▸ Written request:
Reproduce the material below, substituting "post" for each occurrence of "tweet" and leaving everything else unchanged. Omit the pictures from your answer.

▸ Task data:

(begin)

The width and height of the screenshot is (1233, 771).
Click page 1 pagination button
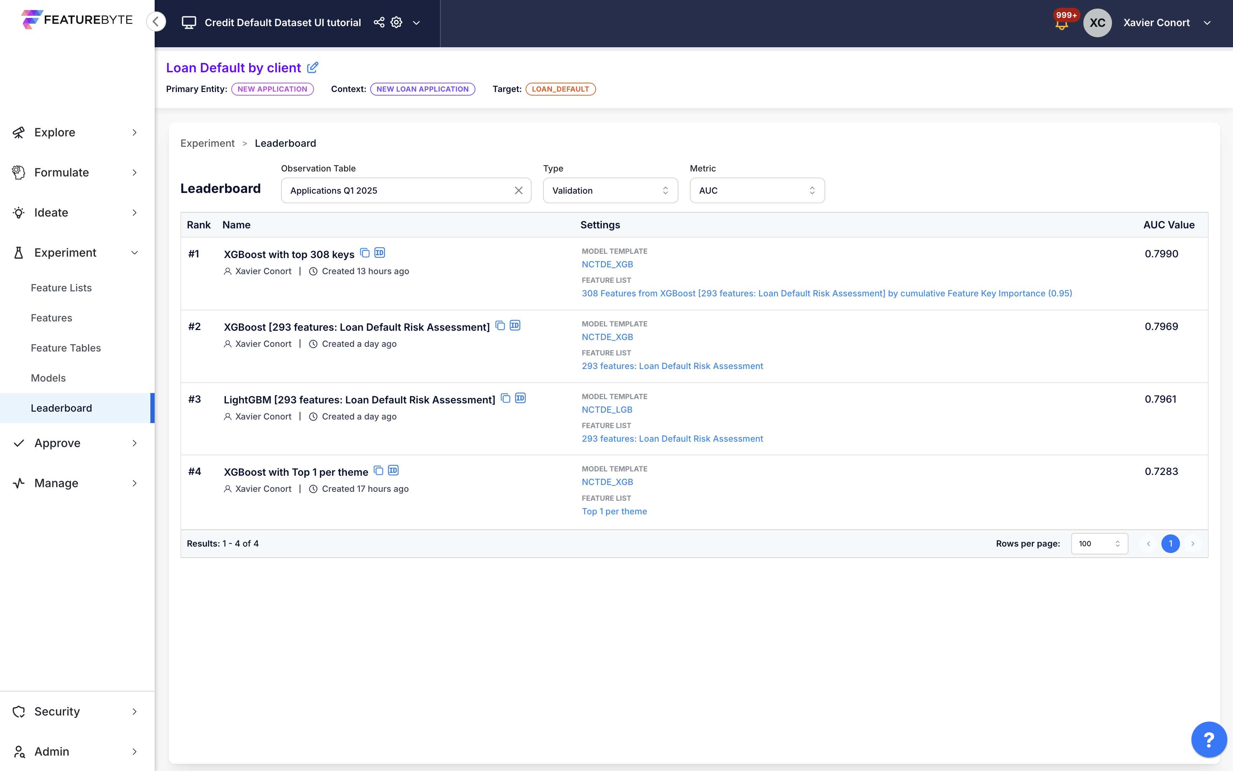pyautogui.click(x=1170, y=544)
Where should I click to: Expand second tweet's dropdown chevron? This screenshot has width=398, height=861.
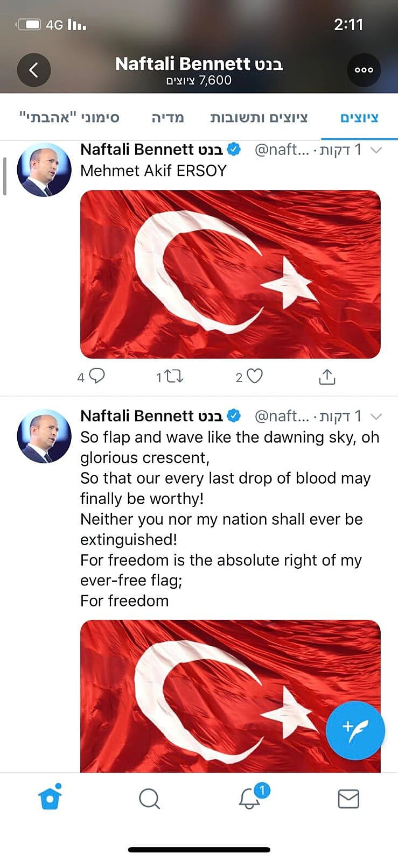[376, 417]
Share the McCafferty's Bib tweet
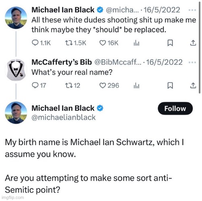Viewport: 202px width, 201px height. 193,86
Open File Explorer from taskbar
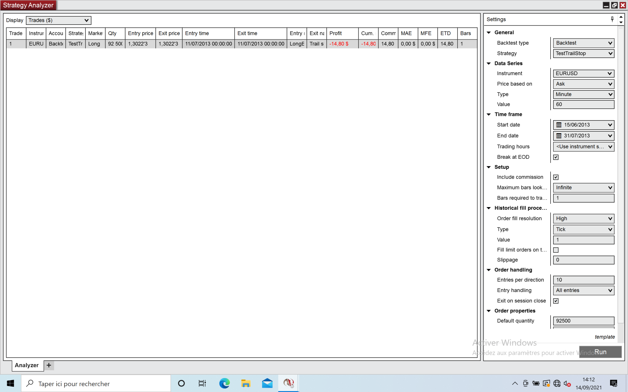Image resolution: width=628 pixels, height=392 pixels. (246, 383)
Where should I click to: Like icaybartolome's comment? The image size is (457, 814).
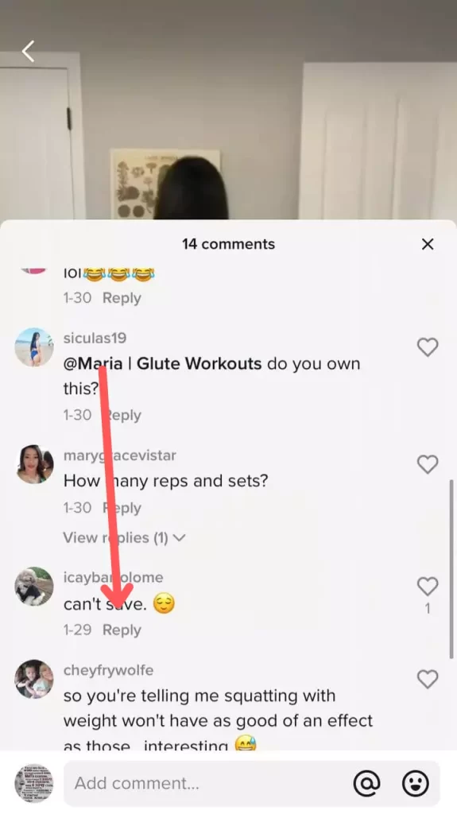[428, 586]
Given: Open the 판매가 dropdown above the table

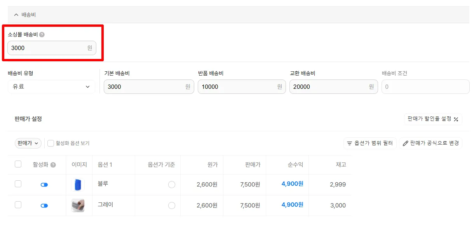Looking at the screenshot, I should pos(28,143).
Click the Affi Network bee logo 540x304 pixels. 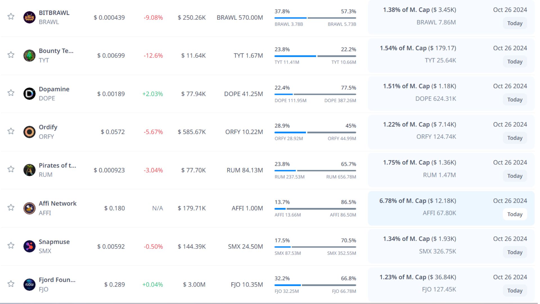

(end)

▸ Result for this exercise:
The width and height of the screenshot is (1233, 771).
Click page 1 pagination button
pyautogui.click(x=1170, y=544)
Where should I click to: Expand second post's dropdown chevron? This screenshot has width=398, height=861.
[376, 417]
Share the McCafferty's Bib post
Viewport: 202px width, 201px height. 193,86
Open File Explorer from taskbar
Image resolution: width=628 pixels, height=392 pixels. (246, 383)
Where should I click to: Like icaybartolome's comment? The image size is (457, 814).
[428, 586]
Given: Open the 판매가 dropdown above the table

Looking at the screenshot, I should pos(28,143).
Click the Affi Network bee logo 540x304 pixels. 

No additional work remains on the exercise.